Data for analysis

▼

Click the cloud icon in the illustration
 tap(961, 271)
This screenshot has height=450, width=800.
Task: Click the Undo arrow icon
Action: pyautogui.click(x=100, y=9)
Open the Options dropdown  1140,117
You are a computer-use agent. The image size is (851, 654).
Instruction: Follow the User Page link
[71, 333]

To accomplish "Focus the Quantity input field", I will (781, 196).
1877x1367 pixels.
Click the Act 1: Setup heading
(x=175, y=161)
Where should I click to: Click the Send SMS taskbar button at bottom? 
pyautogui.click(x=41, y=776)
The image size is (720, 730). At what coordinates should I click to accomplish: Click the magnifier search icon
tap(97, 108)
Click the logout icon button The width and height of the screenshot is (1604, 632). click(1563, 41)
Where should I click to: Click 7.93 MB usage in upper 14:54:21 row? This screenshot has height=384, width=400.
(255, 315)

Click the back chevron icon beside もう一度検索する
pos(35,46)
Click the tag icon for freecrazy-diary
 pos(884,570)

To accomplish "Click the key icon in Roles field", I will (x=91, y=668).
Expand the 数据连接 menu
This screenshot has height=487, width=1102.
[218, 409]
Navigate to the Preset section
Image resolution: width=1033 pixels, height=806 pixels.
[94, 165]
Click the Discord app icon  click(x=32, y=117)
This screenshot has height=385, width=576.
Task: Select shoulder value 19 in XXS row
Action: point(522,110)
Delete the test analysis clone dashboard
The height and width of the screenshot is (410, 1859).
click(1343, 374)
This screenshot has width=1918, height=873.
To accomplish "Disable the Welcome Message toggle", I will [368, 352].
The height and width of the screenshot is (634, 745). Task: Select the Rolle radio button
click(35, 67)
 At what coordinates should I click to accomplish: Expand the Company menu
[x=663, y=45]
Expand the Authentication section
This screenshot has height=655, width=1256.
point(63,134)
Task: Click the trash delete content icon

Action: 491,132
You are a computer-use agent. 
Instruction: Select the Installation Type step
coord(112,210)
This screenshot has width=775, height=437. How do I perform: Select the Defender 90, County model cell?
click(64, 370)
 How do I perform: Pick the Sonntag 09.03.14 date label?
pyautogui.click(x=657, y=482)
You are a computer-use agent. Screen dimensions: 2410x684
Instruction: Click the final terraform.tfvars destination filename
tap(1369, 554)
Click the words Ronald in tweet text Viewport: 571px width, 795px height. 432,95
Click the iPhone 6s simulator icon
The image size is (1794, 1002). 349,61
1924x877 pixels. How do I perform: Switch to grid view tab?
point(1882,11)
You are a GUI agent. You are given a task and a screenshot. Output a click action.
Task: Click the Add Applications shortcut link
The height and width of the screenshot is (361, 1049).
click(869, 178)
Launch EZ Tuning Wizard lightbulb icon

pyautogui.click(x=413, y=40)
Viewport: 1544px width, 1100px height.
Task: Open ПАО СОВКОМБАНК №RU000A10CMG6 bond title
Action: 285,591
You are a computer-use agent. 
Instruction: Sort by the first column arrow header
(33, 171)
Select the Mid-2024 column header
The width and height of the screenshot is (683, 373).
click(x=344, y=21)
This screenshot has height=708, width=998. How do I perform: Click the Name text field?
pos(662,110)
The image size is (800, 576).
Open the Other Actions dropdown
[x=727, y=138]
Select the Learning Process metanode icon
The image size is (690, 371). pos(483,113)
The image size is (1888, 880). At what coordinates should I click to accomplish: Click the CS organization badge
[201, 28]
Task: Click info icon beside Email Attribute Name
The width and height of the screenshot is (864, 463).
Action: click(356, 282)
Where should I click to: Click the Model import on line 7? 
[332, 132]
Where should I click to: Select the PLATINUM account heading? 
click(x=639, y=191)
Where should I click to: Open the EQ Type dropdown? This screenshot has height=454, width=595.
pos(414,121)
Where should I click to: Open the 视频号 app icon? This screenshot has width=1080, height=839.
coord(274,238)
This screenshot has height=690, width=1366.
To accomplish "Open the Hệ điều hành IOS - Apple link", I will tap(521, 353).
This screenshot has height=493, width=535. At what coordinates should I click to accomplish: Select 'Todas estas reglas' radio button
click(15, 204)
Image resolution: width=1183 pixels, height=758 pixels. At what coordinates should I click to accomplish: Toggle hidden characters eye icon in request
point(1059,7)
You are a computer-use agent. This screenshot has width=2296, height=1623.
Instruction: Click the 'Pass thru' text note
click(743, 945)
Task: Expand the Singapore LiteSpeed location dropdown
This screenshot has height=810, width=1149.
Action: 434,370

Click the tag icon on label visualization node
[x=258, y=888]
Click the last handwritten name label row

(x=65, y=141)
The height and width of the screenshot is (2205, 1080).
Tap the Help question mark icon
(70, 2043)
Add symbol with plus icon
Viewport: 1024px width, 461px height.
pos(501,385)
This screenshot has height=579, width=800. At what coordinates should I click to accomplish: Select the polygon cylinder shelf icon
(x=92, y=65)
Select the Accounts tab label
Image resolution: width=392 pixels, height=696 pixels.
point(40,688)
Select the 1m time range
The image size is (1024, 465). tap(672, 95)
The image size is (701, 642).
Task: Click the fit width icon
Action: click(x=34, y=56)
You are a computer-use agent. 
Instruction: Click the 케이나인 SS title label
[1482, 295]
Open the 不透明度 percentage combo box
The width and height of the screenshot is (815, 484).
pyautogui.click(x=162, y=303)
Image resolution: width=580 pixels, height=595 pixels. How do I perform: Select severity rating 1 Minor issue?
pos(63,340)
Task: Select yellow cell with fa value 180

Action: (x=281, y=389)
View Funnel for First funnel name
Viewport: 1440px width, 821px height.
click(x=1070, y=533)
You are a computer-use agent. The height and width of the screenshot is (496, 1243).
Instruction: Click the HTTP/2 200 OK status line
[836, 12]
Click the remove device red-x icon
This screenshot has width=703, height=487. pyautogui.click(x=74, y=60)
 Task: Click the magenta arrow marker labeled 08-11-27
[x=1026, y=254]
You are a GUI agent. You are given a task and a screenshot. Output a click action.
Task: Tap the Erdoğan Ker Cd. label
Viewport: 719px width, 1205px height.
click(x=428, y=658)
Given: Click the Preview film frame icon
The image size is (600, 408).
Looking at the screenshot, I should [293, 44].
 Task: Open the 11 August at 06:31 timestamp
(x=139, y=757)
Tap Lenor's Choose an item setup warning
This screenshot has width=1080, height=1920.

▲

Brief
Find all lines in the records that hold the word "will". Copy them.

Solution for this problem
To accomplish "Focus the Quantity input field", I will (781, 196).
To accomplish "Click the key icon in Roles field", I will (x=91, y=668).
To accomplish "Disable the Welcome Message toggle", I will [368, 352].
To accomplish "Open the Hệ điều hành IOS - Apple link", I will tap(521, 353).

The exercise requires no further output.